A Closed breaker is healthy and counts consecutive failures towards the trip threshold; an Open breaker fast-fails until its instant passes; a HalfOpen breaker has admitted one recovery probe and is waiting on its outcome.

Constructors

Closed Int

Healthy: the consecutive-failure count so far, up to the trip threshold.

Open UTCTime

Tripped until the given instant: attempts fast-fail until then.

HalfOpen

Cooldown elapsed: one probe attempt is admitted to test recovery.

Instances

Instances details
Show Breaker Source # 
Instance details

Defined in Ecluse.Breaker

Methods

showsPrec :: Int -> Breaker -> ShowS #

show :: Breaker -> String #

showList :: [Breaker] -> ShowS #

Eq Breaker Source # 
Instance details

Defined in Ecluse.Breaker

Methods

(==) :: Breaker -> Breaker -> Bool #

(/=) :: Breaker -> Breaker -> Bool #

newBreaker :: IO (TVar Breaker) Source #

A fresh, healthy breaker (no failures recorded) in a new TVar.

newtype BreakerReporter Source #

An observer of breaker state changes: invoked with the breaker's new state after a transition commits, so a layer that cares (a state gauge) can record it.

Deliberately telemetry-agnostic — it is just a Breaker -> IO () callback, so the breaker and its callers (Ecluse.Rules.Effectful, the credential refresher) stay free of any metric dependency; the composition root supplies the bridge to the instruments. noBreakerReporter is the inert default: a breaker observed by it records nothing, which is also how a breaker constructed before the telemetry substrate exists behaves until the live observer is installed.

Constructors

BreakerReporter (Breaker -> IO ()) 

noBreakerReporter :: BreakerReporter Source #

The inert reporter: discards the state, recording nothing.

Evaluation

evalRulesEffectful :: EvalContext -> [PrecededRule] -> [PrecededEffectfulRule] -> PackageDetails -> IO Decision Source #

Evaluate a package version against both tiers, the effectful tier layered on the pure one. Returns the same Decision the pure evalRules would, unless an effectful rule that could still change the outcome takes a position.

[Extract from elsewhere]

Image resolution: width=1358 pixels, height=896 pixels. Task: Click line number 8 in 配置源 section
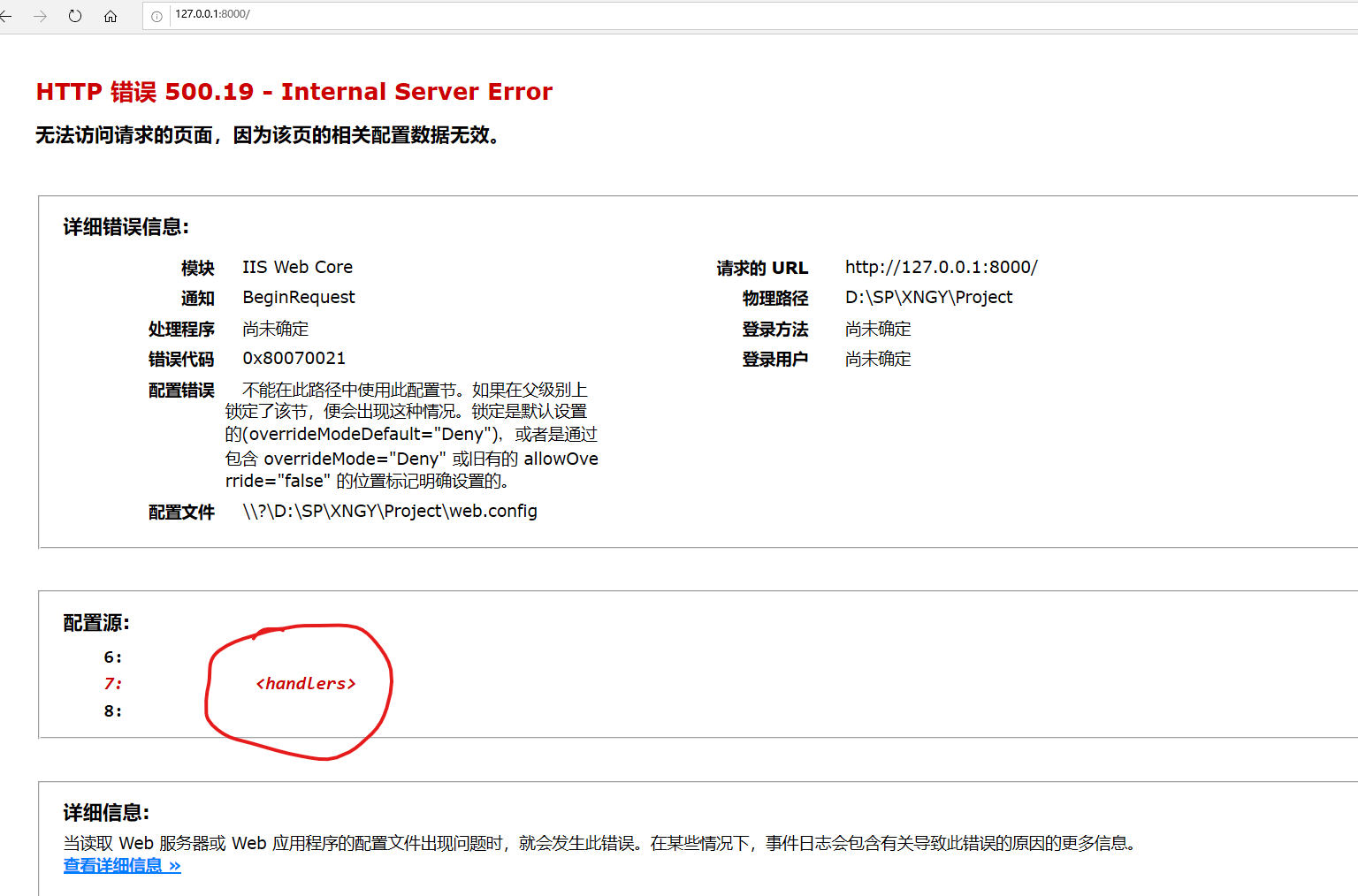point(112,710)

The pure tier runs first. Its winning precedence P then bounds the effectful work: only effectful rules ranked at or above P are consulted — a lower-ranked one cannot outrank the pure winner — and the effectful tier is skipped entirely (no IO) when none qualifies, so a rule set with no effectful rules, or none ranked high enough, behaves exactly as the pure tier. The qualifying effectful rules are run through runEffectfulRule (timeout, retry, breaker), and the resulting candidates compete against the pure winner under the same (precedence, deny-before-allow) comparator. An effectful Unavailable that wins is fail-closed to Undecidable.

runEffectfulRule :: EvalContext -> EffectfulRule -> PackageDetails -> IO RuleOutcome Source #

Run one effectful rule through its resilience harness: the circuit breaker gates the attempt, then the rule's IO runs under a per-attempt timeout with bounded retry and backoff. A clean verdict (Allow/Deny/Abstain) resets the breaker and is returned; an exhausted rule (timeout, exception, the breaker open, or the rule itself yielding Unavailable on every attempt) advances the breaker and resolves per the rule's erOnErrorUnavailable (fail-closed) or Abstain (fail-open).

The breaker timing reads the EvalContext clock, so it is deterministic under test. Total — it never throws; a rule failure becomes an outcome.